And nvfortran prints,

nvlink warning : Skipping incompatible '/usr/lib64/libdl.a' when searching for -ldl
nvlink warning : Skipping incompatible '/usr/lib/gcc/x86_64-pc-linux-gnu/12.2.0/../../../../lib64/libdl.a' when searching for -ldl
nvlink warning : Skipping incompatible '/usr/lib64/libpthread.a' when searching for -lpthread
nvlink warning : Skipping incompatible '/usr/lib/gcc/x86_64-pc-linux-gnu/12.2.0/../../../../lib64/libpthread.a' when searching for -lpthread
nvlink warning : Skipping incompatible '/usr/lib64/librt.a' when searching for -lrt
nvlink warning : Skipping incompatible '/usr/lib/gcc/x86_64-pc-linux-gnu/12.2.0/../../../../lib64/librt.a' when searching for -lrt

Not sure if there's an elegant way to switch back and forth between gcc11 and gcc12.

jayesh commented on 2022-12-20 13:04 (UTC) (edited on 2022-12-20 13:08 (UTC) by jayesh)

Based on the discussions here: https://forums.developer.nvidia.com/t/mpi-fortran-on-archlinux/237491

I've now patched nvhpc (22.11-2 now) to use OpenMPI-4.0.x as the default MPI : https://gitlab.com/badwaik/archlinux/aur/nvhpc/-/commit/2ffaa1da97c479cd63d06d3310fd48be74c650e7

This should solves the problems for now till NVHPC shifts to using HPC-X as the default MPI. Please let me know if you encounter any problems with the new arrangements.

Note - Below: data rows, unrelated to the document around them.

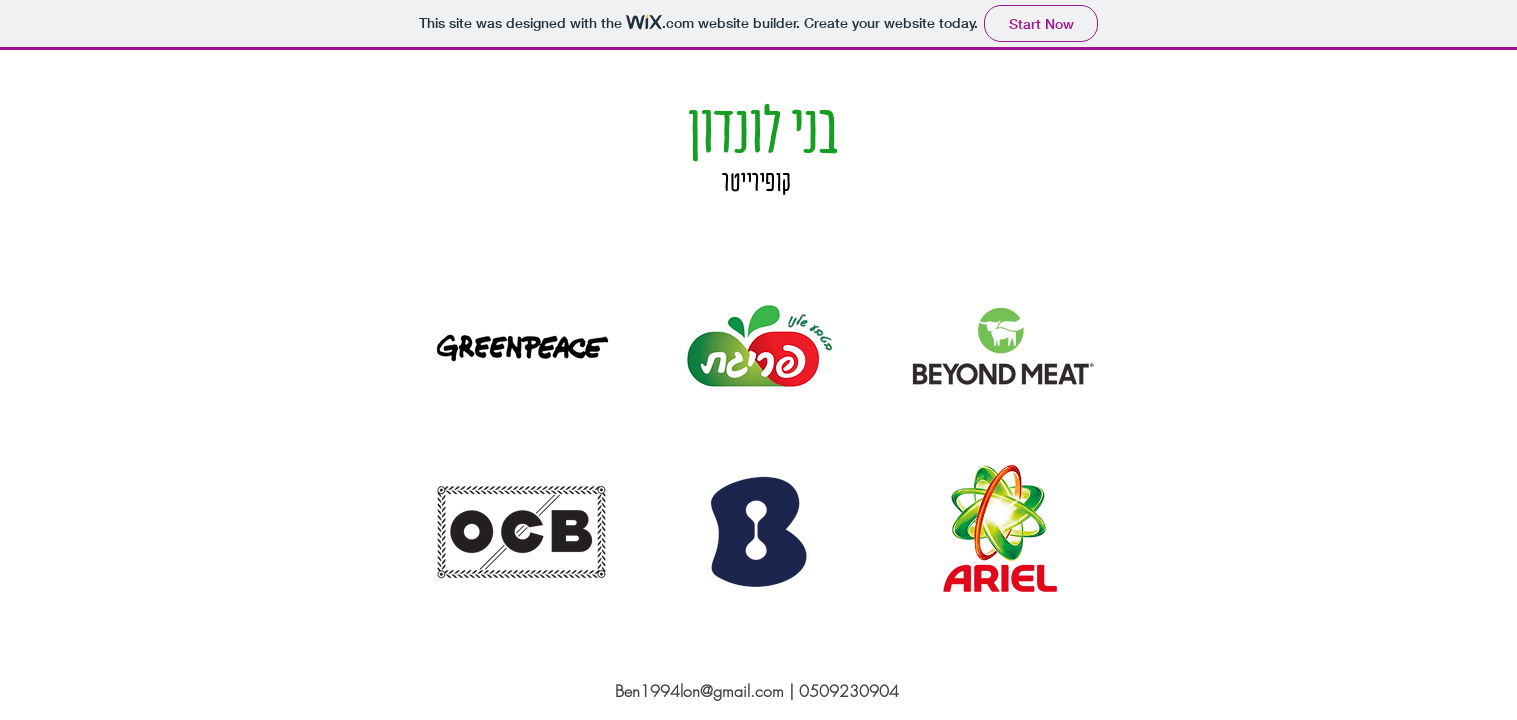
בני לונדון (758, 129)
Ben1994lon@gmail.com (699, 691)
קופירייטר (757, 181)
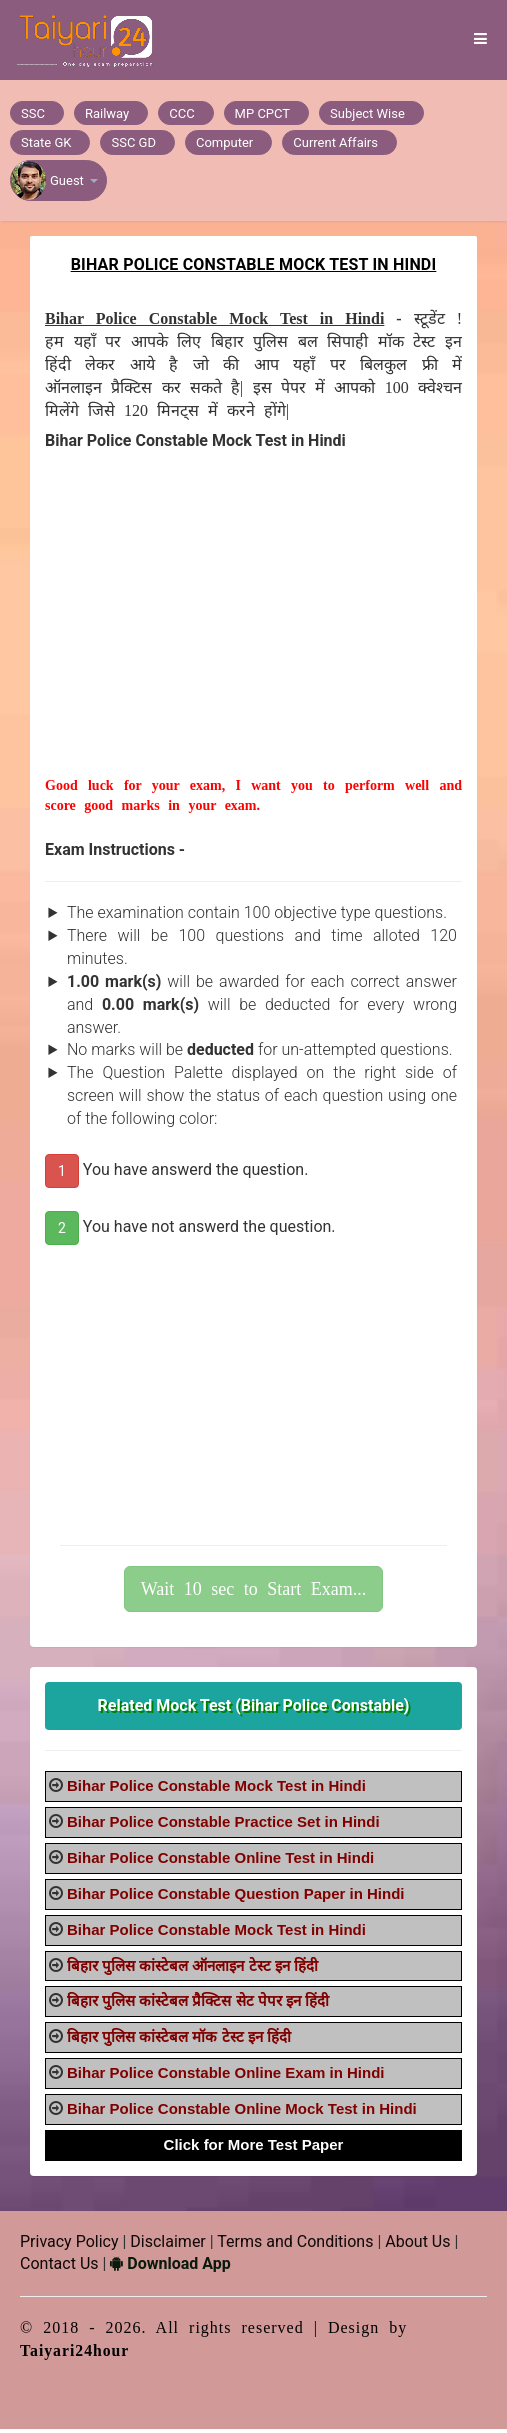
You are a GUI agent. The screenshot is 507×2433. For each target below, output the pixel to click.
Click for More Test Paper (254, 2148)
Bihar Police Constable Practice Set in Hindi (223, 1826)
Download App (170, 2268)
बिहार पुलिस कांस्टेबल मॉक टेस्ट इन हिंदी (179, 2041)
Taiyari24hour (75, 2355)
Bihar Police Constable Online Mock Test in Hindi (242, 2112)
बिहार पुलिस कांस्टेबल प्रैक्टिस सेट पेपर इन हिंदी (198, 2005)
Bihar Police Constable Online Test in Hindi (220, 1862)
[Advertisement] (253, 640)
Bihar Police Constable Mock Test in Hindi (216, 1790)
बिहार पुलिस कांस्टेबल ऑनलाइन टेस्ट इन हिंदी (192, 1969)
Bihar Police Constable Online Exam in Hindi (226, 2077)
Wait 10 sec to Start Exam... (254, 1593)
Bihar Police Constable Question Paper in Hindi (236, 1897)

jayesh commented on 2022-12-19 12:54 (UTC) (edited on 2022-12-19 12:54 (UTC) by jayesh)

All the older versions are also making the program crash in the same way, so now I'm definitely sure that the error comes from some mismatch in the either libc or some similar libraries. So, I don't see any advantage in making the older versions available without more information.

jayesh commented on 2022-12-19 12:25 (UTC) (edited on 2022-12-19 12:54 (UTC) by jayesh)

Thank you for the comment. I am not an expert in Fortran, but I have managed the reproduce the issue with the official Nvidia tarball (not just with AUR), so I'm assuming something is incompatible with ArchLinux and Nvidia's NVHPC compiler itself. I've filed a discussion forum post to the same effect: https://forums.developer.nvidia.com/t/mpi-fortran-on-archlinux/237491

In the meantime, I'll be making the versions 22.7 and 22.9 available as AUR packages as well so that people can downgrade to them temporarily.

UPDATE: All the older versions are also making the program crash in the same way, so now I'm definitely sure that the error comes from some mismatch in the either libc or some similar libraries. So, I don't see any advantage in making the older versions available without more information.

ylee commented on 2022-12-19 05:36 (UTC)

@jayesh I have the same error as @aitzkora has, and the /usr/bin/mpirun also fails with the following error message:

❯ /usr/bin/mpirun -np 4 ./a.out
[clink:950989] *** Process received signal ***
[clink:950989] Signal: Segmentation fault (11)
[clink:950989] Signal code: Address not mapped (1)
[clink:950989] Failing at address: (nil)
[clink:950989] [ 0] /usr/lib/libc.so.6(+0x38a00)[0x7f4c7ac51a00]
[clink:950989] *** End of error message ***
[1]    950989 segmentation fault (core dumped)  /usr/bin/mpirun -np 4 ./a.out

It was tested with the same hello world program. Let me know if you have any suggestions.

aitzkora commented on 2022-12-16 10:18 (UTC)

thanks @jayesh for taking time. I will use the system-wide mpirun as a work-around but I was surprise that does not work with the mpirun provided by NVIDIA. Effectively, some hidden init process such as hydra could prevent mpirun programs to run correctly. Bests

jayesh commented on 2022-12-14 11:02 (UTC)

@aitzkora

I have seen that using native mpirun with /usr/bin/mpirun -n 3 ./main works perfectly for me. Can you confirm if it works for you as well? In that case, I'll say there's some issue in using the nvhpc's mpirun. I am suspecting that you need to use Hydra or similar runtime to use nvhpc's mpirun correctly.